[SG16-Unicode] [isocpp-lib] New issue: Are std::format field widths code units, code points, or something else?

Tom Honermann tom at honermann.net
Sun Sep 8 18:12:07 CEST 2019


On 9/8/19 6:00 AM, Corentin via Lib wrote:
>
>
> On Sun, 8 Sep 2019 at 11:17, Corentin <corentin.jabot at gmail.com 
> <mailto:corentin.jabot at gmail.com>> wrote:
>
>
>
>     On Sun, 8 Sep 2019 at 09:52, Billy O'Neal (VC LIBS)
>     <bion at microsoft.com <mailto:bion at microsoft.com>> wrote:
>
>         > I agree that EGCS is the best option.
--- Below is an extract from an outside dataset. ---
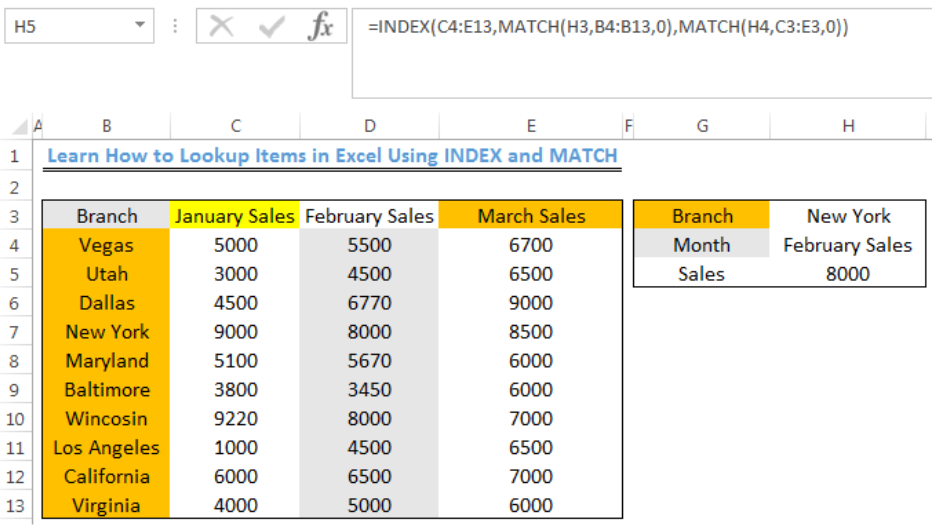Click the title link about INDEX and MATCH
This screenshot has height=530, width=935.
click(332, 156)
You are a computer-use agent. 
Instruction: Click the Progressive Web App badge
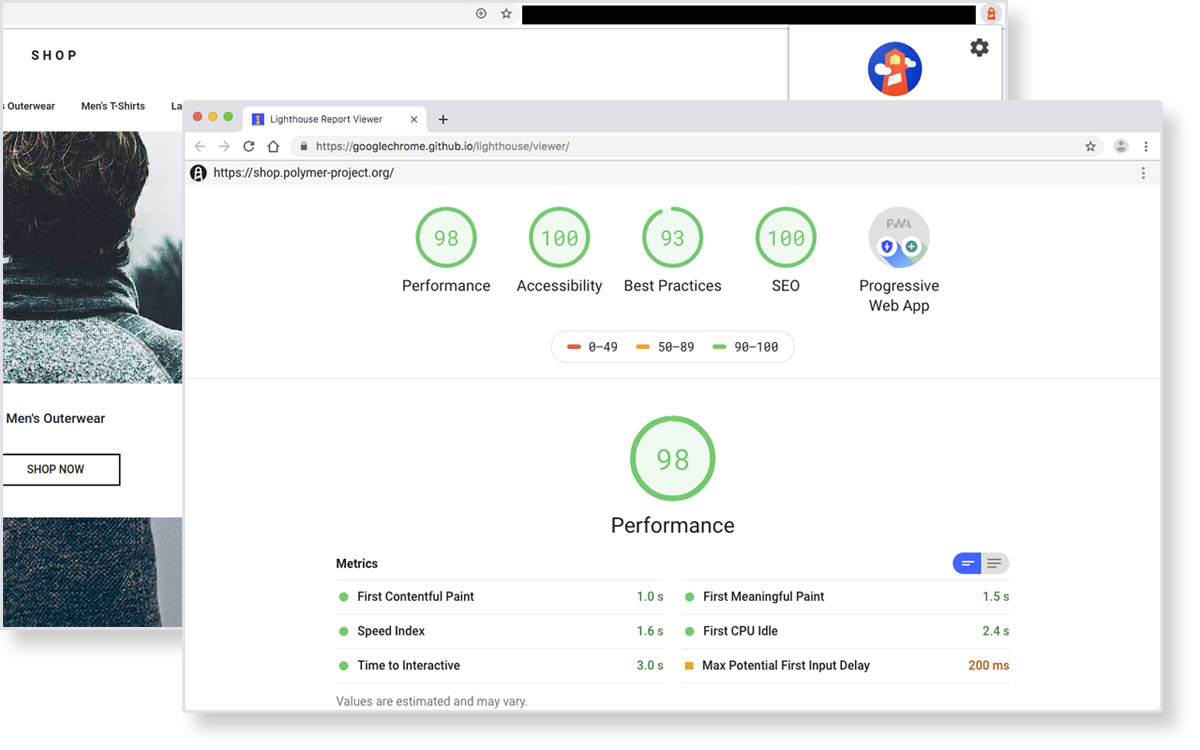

That doesn't drag locale
>
>         Because we don’t get to assume that we’re talking about
>         Unicode at all, it absolutely drags in locale.
>
>
>     Sorry, I should have been more specific.
>     There is a non-tailored Unicode EGCS boundary algorithm (but it
>     can be tailored)
>     I didn't mean to imply that text manipulation can be done without
>     knowing its encoding and never use "locale" to mean encoding.
>
>     EGCS are only defined for text whose character repertoire is
>     Unicode, other encodings deal with codepoints
>
>
>
> To be clear, the difference of whether the EGC algorithm is required 
> to be tailored or not is that tailoring for all intent and purposes 
> requires
> icu or something with CLDR, which restrict the platforms on which this 
> can be implemented

Tailoring is not relevant to this discussion.

The locale dependency stems from the encoding itself being dependent on 
locale.  Again, LANG=C vs LANG=C.UTF-8.  If the specified behavior is 
encoding dependent (as it would have to be for field width to be a count 
of any of code points, scalar values, or EGCs), then it is also locale 
dependent (for char and wchar_t).  Thus there is a trade off:

 1. Either the behavior is locale dependent in which case, field widths
    could be specified such that they count code points, scalar values,
    or EGCs when the locale selects a Unicode encoding (and something
    else for non-Unicode encodings), or
 2. The behavior is not locale dependent in which case, field widths can
    only be specified in terms of code units.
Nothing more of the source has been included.